What you will do: Your task is to copy each line of the records that includes the string "gear".

[Saved data entries]

+ + + +

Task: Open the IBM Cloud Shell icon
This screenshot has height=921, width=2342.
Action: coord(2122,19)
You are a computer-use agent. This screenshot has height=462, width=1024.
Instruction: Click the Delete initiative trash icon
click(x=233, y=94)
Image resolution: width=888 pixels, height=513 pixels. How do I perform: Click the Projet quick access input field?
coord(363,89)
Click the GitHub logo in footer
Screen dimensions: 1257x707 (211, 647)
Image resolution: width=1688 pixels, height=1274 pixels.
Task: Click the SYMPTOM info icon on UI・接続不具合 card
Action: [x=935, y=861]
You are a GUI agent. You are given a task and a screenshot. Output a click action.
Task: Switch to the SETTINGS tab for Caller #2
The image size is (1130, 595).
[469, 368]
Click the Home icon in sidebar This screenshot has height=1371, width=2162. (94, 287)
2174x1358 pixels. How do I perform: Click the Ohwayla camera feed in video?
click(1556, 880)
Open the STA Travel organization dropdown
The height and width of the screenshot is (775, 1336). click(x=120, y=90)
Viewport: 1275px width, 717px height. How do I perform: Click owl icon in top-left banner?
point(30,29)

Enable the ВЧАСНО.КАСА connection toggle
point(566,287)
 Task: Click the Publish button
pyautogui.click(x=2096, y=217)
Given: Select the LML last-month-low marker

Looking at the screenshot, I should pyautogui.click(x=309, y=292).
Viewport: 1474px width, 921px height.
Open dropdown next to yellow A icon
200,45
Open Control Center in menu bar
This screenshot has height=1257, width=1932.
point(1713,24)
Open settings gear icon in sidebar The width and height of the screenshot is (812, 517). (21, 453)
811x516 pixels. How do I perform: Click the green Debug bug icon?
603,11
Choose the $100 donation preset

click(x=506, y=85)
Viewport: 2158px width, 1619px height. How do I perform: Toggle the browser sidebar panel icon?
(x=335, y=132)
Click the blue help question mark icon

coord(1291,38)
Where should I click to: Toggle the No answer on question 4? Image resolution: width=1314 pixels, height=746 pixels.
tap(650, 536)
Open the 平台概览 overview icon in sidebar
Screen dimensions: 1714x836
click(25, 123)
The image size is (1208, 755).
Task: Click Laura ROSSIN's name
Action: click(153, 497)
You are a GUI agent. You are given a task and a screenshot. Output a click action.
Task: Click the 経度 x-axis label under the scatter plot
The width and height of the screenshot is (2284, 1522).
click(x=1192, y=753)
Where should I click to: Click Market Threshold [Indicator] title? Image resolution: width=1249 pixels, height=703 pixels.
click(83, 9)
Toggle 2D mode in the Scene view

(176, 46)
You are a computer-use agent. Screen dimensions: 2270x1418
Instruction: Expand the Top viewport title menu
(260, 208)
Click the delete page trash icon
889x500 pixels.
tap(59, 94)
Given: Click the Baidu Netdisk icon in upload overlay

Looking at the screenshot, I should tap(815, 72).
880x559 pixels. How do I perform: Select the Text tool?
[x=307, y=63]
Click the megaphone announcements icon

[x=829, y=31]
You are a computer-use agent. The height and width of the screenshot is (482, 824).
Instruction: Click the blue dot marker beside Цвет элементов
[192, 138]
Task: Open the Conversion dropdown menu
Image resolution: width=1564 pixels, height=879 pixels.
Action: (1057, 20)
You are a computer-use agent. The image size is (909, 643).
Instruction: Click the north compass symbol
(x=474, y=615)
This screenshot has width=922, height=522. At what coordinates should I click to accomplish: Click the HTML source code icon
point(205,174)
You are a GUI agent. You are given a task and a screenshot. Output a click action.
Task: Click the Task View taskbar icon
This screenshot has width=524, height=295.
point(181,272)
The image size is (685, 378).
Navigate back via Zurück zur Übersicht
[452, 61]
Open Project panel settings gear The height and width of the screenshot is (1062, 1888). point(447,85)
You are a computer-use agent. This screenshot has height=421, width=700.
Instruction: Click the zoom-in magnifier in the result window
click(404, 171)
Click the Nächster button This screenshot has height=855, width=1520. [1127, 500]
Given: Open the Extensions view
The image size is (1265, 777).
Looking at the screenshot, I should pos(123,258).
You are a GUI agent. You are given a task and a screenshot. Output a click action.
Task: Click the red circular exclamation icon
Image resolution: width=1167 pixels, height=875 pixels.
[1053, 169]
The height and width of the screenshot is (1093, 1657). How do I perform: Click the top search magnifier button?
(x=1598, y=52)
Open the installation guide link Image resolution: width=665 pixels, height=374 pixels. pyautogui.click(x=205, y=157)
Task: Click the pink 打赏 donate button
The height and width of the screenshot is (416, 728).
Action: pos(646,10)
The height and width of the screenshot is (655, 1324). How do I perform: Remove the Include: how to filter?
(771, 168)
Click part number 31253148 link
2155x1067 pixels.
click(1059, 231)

+ + + +

Solution to this task:
Open settings gear icon in sidebar The width and height of the screenshot is (812, 517). (21, 453)
Open Project panel settings gear The height and width of the screenshot is (1062, 1888). point(447,85)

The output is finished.